P. M. – Ce geste s’est fait en deux temps. Il y a eu le dévoilement de la photo du visage d’un petit garçon – un ange en réalité avec tout le symbole que cela peut représenter – en pleurs. Et ce moment où nous sommes passés « sur l’autre rive » (Lc 8, 32) du Gave pour nous mettre à genoux devant une croix de couleur rouge. Personnellement, j’ai eu besoin de garder les yeux fermés pour pouvoir vivre ce moment pleinement, de manière intérieure. Il nous fallait implorer le pardon de Dieu. Nous ne sommes qu’au tout début d’un chemin de conversion.
P. N.-D. – Le discours de clôture parle « d’une humiliation nécessaire »…
P. M. – Bien avant que l’Église ne soit humiliée, c’est l’Église qui a humilié tant de vies. Il est donc nécessaire qu’elle assume un coût, dans sa réputation, dans ses finances. Sinon nous ne serions que ces hommes riches qui mettent de grosses sommes d’argent et non la veuve de l’Évangile qui donne ses deux piécettes. Il nous faut vivre cette humiliation.

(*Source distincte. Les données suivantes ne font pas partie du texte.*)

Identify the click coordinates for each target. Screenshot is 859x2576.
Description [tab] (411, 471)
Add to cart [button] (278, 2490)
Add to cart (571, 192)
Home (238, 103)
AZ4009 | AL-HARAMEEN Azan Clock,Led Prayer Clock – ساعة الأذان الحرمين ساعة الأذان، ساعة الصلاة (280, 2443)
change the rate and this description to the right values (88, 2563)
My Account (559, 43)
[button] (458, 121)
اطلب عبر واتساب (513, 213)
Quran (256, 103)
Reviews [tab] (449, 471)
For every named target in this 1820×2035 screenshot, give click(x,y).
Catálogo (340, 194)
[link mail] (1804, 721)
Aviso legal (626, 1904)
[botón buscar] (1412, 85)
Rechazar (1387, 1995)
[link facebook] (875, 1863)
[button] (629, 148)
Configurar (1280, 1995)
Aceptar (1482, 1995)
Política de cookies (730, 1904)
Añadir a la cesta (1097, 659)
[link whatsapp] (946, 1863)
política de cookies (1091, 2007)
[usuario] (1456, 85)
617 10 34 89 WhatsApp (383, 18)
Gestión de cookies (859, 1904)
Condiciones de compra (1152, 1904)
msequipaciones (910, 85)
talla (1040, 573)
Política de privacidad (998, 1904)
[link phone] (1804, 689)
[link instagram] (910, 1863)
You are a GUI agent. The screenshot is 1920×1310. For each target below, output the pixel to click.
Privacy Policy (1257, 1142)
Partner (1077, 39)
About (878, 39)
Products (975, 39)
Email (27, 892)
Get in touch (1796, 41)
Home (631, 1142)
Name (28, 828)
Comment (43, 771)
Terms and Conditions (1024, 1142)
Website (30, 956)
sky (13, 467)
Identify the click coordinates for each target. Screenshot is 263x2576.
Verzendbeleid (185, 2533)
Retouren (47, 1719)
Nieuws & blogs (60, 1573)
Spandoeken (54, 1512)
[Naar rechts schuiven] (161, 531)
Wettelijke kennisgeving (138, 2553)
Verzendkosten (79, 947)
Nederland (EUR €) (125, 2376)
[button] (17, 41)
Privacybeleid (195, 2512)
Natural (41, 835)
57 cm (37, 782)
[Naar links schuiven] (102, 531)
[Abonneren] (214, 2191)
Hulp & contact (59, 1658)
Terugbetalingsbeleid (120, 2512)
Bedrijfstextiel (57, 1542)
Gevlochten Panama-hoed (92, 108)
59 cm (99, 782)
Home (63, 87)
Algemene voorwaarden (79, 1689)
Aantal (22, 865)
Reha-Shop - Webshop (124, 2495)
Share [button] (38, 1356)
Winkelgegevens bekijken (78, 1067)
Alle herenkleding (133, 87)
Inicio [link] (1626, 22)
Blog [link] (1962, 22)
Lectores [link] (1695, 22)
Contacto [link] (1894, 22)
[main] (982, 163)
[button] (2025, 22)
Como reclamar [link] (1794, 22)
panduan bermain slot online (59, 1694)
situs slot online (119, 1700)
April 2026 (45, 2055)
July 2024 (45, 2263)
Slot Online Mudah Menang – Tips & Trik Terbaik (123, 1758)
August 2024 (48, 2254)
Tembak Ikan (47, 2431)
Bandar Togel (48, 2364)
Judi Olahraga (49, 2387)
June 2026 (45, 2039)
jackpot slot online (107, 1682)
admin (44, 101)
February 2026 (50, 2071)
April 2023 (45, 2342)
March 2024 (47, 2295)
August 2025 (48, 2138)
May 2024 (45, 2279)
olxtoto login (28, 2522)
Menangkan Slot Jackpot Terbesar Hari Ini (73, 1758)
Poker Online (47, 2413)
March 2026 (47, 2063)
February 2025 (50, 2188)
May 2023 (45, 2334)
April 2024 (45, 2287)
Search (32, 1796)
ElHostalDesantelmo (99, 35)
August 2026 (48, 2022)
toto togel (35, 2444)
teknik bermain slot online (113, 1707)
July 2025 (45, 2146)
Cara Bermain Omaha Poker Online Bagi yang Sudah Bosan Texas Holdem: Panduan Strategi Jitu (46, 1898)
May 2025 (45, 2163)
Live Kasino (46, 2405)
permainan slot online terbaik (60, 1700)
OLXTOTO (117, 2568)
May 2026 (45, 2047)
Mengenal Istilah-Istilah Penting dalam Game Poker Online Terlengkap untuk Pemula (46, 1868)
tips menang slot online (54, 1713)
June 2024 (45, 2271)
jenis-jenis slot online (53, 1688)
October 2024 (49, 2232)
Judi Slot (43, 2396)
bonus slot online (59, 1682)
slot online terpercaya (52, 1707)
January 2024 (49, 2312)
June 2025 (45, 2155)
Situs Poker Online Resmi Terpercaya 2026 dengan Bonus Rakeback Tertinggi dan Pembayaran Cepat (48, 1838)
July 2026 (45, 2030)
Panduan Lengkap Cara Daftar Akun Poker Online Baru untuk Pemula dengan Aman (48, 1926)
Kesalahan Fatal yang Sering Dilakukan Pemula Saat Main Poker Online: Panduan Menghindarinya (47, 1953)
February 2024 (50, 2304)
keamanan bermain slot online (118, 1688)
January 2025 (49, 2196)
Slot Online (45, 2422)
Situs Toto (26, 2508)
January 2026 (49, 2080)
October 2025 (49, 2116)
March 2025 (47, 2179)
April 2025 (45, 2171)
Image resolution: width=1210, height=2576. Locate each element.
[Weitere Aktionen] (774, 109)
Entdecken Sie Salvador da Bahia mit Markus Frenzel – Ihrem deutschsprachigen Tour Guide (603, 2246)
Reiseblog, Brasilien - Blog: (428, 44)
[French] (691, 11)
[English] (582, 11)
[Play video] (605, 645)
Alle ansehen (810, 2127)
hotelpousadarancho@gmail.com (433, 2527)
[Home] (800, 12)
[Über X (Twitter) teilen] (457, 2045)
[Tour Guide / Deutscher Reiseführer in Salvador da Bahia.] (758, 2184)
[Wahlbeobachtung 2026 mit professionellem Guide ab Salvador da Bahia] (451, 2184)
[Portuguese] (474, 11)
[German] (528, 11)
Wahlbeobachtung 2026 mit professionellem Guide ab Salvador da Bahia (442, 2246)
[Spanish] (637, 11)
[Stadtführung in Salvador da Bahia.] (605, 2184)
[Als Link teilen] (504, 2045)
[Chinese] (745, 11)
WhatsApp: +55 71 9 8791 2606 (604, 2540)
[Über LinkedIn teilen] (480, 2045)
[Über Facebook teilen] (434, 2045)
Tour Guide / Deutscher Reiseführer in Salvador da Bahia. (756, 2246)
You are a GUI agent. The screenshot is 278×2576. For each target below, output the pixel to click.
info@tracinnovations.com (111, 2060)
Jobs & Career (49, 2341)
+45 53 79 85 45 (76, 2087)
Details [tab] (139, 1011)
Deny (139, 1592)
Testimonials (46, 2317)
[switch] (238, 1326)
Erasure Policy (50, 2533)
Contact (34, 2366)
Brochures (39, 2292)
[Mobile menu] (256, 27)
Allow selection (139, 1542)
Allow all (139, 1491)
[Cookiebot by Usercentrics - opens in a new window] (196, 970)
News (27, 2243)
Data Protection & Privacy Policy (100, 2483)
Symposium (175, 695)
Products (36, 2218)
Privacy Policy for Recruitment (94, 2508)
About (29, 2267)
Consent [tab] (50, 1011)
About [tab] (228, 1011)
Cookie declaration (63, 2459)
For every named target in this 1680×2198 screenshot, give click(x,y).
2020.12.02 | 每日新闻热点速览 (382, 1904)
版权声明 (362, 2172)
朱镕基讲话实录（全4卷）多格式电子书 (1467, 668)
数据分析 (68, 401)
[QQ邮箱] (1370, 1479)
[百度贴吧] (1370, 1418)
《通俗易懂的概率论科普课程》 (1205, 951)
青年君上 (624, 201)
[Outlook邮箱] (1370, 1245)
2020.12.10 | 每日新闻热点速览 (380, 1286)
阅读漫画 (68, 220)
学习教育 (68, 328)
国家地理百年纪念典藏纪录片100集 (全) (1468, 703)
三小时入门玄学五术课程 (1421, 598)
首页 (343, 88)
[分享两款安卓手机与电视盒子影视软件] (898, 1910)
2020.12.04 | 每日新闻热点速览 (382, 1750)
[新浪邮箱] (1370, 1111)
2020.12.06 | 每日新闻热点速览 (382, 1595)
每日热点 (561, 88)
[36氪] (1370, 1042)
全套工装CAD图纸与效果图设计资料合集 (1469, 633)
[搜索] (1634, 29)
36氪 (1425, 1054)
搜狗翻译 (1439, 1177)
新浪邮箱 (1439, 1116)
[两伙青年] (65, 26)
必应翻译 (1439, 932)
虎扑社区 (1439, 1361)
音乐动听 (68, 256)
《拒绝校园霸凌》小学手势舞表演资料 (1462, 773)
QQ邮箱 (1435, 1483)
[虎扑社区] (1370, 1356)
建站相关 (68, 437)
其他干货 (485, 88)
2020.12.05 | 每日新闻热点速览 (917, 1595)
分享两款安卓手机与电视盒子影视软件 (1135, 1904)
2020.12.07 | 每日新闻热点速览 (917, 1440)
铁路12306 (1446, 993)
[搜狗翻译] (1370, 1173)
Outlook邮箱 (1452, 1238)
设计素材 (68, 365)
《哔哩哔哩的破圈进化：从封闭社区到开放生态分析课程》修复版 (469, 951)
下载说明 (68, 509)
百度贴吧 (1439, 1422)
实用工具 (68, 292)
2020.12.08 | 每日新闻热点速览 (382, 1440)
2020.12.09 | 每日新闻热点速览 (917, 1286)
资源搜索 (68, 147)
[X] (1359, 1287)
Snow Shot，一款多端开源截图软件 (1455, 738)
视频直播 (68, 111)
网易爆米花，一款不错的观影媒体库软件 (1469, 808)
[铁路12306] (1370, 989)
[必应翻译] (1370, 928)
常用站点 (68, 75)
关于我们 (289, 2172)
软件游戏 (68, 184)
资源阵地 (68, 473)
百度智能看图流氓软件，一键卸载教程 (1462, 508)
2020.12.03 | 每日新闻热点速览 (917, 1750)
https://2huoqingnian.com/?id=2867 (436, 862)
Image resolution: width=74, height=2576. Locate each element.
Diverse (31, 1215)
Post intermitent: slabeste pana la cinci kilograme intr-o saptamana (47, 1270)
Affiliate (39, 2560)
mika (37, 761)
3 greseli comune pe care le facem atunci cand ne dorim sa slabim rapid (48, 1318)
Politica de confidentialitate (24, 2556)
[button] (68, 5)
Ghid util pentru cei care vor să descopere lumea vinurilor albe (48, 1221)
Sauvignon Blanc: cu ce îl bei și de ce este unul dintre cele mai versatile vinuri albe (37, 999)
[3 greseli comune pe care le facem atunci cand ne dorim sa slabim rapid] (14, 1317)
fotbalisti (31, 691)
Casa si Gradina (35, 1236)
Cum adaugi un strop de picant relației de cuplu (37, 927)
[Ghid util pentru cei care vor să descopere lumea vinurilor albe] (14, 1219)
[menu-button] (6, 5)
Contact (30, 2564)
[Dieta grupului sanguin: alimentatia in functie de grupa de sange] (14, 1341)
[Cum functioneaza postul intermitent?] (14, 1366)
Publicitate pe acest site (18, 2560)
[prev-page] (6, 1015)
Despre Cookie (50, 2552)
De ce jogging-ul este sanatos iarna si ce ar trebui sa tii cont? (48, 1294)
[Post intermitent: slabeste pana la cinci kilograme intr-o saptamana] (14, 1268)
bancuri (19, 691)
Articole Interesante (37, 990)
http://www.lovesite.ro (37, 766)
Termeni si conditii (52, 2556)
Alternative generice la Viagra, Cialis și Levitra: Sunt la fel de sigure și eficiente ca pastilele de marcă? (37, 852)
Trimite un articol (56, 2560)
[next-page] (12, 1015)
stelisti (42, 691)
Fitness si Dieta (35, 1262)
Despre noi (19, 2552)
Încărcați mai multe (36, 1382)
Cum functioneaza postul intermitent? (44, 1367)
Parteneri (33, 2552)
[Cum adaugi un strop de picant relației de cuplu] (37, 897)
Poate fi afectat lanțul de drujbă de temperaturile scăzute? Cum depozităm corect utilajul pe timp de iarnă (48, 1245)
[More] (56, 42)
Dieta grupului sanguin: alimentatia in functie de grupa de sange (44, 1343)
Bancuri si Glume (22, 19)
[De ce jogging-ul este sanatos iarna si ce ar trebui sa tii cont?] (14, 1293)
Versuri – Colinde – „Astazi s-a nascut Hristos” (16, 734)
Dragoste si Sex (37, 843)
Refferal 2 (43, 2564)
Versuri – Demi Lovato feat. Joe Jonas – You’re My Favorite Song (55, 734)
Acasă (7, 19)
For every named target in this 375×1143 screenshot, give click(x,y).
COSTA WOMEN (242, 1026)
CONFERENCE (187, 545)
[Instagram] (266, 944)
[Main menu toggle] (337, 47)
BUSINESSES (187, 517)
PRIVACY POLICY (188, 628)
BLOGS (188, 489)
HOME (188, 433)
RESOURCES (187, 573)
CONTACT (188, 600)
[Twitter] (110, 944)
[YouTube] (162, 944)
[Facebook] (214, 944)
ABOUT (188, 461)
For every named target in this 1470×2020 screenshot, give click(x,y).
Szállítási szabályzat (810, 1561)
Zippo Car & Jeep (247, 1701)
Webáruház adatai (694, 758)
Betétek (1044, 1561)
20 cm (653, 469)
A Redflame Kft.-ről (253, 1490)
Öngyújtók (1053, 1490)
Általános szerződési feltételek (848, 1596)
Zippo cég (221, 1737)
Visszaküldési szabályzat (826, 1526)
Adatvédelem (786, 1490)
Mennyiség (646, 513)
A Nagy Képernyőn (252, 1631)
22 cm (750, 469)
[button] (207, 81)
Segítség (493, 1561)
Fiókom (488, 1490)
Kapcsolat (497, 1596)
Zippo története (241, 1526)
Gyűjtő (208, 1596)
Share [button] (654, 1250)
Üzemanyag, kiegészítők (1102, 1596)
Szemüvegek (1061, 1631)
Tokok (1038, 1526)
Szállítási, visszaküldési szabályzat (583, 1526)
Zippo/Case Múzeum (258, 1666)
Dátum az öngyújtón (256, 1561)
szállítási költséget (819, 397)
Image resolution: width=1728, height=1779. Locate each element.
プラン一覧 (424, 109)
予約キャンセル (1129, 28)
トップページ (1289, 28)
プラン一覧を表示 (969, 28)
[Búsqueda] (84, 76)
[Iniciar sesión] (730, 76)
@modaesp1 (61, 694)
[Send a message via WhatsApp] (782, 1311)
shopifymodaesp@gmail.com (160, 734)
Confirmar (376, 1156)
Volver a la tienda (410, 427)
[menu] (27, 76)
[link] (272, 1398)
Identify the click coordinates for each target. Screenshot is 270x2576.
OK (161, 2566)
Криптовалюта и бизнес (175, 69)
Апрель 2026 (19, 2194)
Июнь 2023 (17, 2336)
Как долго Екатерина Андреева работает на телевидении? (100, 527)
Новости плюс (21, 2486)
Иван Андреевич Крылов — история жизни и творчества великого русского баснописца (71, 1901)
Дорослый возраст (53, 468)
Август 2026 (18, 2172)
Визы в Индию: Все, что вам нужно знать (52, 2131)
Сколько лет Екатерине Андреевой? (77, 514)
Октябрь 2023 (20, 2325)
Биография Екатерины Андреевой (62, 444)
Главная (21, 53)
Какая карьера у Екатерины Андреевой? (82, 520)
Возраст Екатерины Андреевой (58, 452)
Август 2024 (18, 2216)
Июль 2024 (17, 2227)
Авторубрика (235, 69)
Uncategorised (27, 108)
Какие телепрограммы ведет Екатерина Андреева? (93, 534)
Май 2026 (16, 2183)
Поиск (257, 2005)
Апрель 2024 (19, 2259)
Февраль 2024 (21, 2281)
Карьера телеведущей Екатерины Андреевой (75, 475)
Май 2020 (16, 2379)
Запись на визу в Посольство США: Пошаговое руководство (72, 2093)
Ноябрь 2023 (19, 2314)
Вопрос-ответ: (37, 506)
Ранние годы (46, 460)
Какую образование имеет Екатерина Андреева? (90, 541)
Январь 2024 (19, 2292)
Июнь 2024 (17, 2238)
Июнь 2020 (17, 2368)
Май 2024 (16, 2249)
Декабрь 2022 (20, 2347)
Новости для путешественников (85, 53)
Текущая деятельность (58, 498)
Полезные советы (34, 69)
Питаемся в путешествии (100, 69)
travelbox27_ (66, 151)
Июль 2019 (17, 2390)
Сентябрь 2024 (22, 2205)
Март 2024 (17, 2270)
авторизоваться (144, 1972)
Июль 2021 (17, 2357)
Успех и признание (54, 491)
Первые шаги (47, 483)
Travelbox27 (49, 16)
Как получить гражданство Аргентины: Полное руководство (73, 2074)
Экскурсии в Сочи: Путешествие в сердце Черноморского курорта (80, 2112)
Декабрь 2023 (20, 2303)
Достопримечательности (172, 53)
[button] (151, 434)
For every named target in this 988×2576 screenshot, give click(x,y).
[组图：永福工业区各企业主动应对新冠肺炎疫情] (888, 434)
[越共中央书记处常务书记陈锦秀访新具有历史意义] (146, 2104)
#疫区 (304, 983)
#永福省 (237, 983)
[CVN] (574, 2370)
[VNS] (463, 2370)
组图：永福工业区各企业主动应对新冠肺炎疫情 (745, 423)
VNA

Dans le diocèse de Paris, nous allons réfléchir, collectivement, à l’application des mesures annoncées lundi (voir p. 6). Les biens, y compris immobiliers, de l’Église, appartiennent à tous les fidèles. Il nous faut donc réfléchir, ensemble, à une manière d’abonder le fonds d’indemnisation des victimes. Notre diocèse est riche en ressources, mais aussi en prêtres. Et c’est là notre faiblesse. « Il est plus facile à un chameau de passer par le trou d’une aiguille qu’à un riche d’entrer dans le Royaume de Dieu » (Mt 19, 24). Nous devons accepter d’être une Église qui s’appauvrit. Cet appauvrissement est évangélique. Il est prophétique.